I love that Jerry and I continually push each others' limits, we support each other to become better versions of ourselves.
But, at the end of the day, only I can put one foot i front of the other and get to the top of that pass. I am focused on that next step, that next breath, survival. No one can do that for me.
I love this feeling of accomplishment, unlike any I've felt before. I am my own refrigerator, my own transportation. I am my own mule (OK, Jerry carries the tent). I am seeing things that can only be seen by foot. No horse can go up 200 meters in altitude over gigantic boulders left behind by glaciers. No bike can traverse miles of going up and down cliffs. No car can cross a waterfall barefoot.
Yesterday, we saw the edge of the world. We saw where Laguna La Plaza funnels into a short waterfall and then empties down into a vast nothingness. And beyond the nothingness are more mountains and mist.
We collect our water from the streams, rivers, and waterfalls that form in the mountains, that melt from the glaciers and are fed by rain. I've never tasted fresher water (and no, we didn't use any water purification tablets). Every time we see a different glacier, my heart aches for our children who will probably never see one.

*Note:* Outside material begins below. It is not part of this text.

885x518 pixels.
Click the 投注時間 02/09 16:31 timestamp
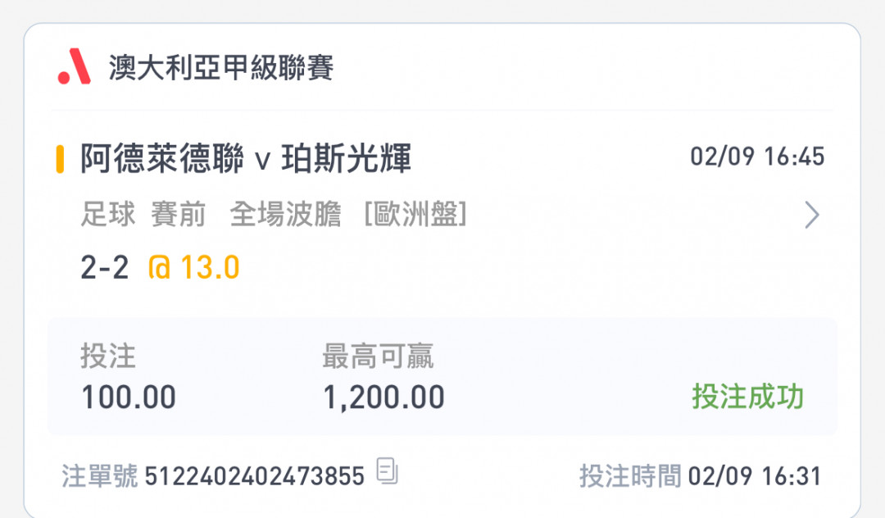tap(700, 476)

Jerry and I recall the geology we learned that first summer together, also in this tent. We point out the glacially-carved U-shaped valleys and the river-created V-shaped ones. We pass over granite and shale and see sandstone cliffs. Or so we think, and who is here to tell us otherwise?
The days are beginning to become routine. Wake up at 4:00am, pack up and eat, leave camp by 5:30 or so. Hike. Drink water. Hike. Eat trail mix. Hike. Take photos along the way. Feel like you can't continue. Continue anyway. Arrive at campsite by 12:00 or 1:00pm. Eat lunch. Rain. Nap. Talk with Jerry for hours. Rain. Asleep by 7:00pm. Repeat.